#### Written exercise
Copy the items word for word, from the start up to and including the line that contains "Expand the John".

==== Input for this task

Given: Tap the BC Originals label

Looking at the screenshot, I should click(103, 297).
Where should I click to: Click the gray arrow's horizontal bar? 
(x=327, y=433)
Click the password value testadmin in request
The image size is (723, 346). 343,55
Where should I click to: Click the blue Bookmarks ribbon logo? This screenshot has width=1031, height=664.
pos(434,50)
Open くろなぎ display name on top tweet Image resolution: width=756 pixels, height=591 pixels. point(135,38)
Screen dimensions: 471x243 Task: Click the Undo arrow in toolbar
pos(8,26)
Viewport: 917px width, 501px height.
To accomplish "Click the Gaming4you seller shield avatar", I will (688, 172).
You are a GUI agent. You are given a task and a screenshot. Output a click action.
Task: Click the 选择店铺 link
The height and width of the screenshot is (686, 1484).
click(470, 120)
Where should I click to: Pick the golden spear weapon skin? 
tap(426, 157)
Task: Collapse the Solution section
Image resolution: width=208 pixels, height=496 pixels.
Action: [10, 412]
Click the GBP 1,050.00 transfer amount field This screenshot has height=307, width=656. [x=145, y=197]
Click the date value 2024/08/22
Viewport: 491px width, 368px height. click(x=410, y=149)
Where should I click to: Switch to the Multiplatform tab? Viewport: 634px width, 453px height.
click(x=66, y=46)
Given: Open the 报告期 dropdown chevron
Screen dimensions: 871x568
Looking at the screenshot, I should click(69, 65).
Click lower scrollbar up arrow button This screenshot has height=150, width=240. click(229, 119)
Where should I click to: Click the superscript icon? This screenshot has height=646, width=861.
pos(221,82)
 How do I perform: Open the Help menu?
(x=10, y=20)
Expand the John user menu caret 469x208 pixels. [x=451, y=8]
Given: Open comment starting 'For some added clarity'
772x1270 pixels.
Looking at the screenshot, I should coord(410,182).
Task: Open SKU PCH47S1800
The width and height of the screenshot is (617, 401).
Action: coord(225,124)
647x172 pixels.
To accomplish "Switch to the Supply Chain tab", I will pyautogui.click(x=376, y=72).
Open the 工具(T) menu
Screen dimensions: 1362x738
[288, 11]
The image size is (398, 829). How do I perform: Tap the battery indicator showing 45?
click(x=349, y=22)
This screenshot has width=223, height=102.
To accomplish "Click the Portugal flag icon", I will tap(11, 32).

========

#### Result of the task
Given: Tap the BC Originals label

Looking at the screenshot, I should click(103, 297).
Where should I click to: Click the gray arrow's horizontal bar? 
(x=327, y=433)
Click the password value testadmin in request
The image size is (723, 346). 343,55
Where should I click to: Click the blue Bookmarks ribbon logo? This screenshot has width=1031, height=664.
pos(434,50)
Open くろなぎ display name on top tweet Image resolution: width=756 pixels, height=591 pixels. point(135,38)
Screen dimensions: 471x243 Task: Click the Undo arrow in toolbar
pos(8,26)
Viewport: 917px width, 501px height.
To accomplish "Click the Gaming4you seller shield avatar", I will (688, 172).
You are a GUI agent. You are given a task and a screenshot. Output a click action.
Task: Click the 选择店铺 link
The height and width of the screenshot is (686, 1484).
click(470, 120)
Where should I click to: Pick the golden spear weapon skin? 
tap(426, 157)
Task: Collapse the Solution section
Image resolution: width=208 pixels, height=496 pixels.
Action: [10, 412]
Click the GBP 1,050.00 transfer amount field This screenshot has height=307, width=656. [x=145, y=197]
Click the date value 2024/08/22
Viewport: 491px width, 368px height. click(x=410, y=149)
Where should I click to: Switch to the Multiplatform tab? Viewport: 634px width, 453px height.
click(x=66, y=46)
Given: Open the 报告期 dropdown chevron
Screen dimensions: 871x568
Looking at the screenshot, I should click(69, 65).
Click lower scrollbar up arrow button This screenshot has height=150, width=240. click(229, 119)
Where should I click to: Click the superscript icon? This screenshot has height=646, width=861.
pos(221,82)
 How do I perform: Open the Help menu?
(x=10, y=20)
Expand the John user menu caret 469x208 pixels. [x=451, y=8]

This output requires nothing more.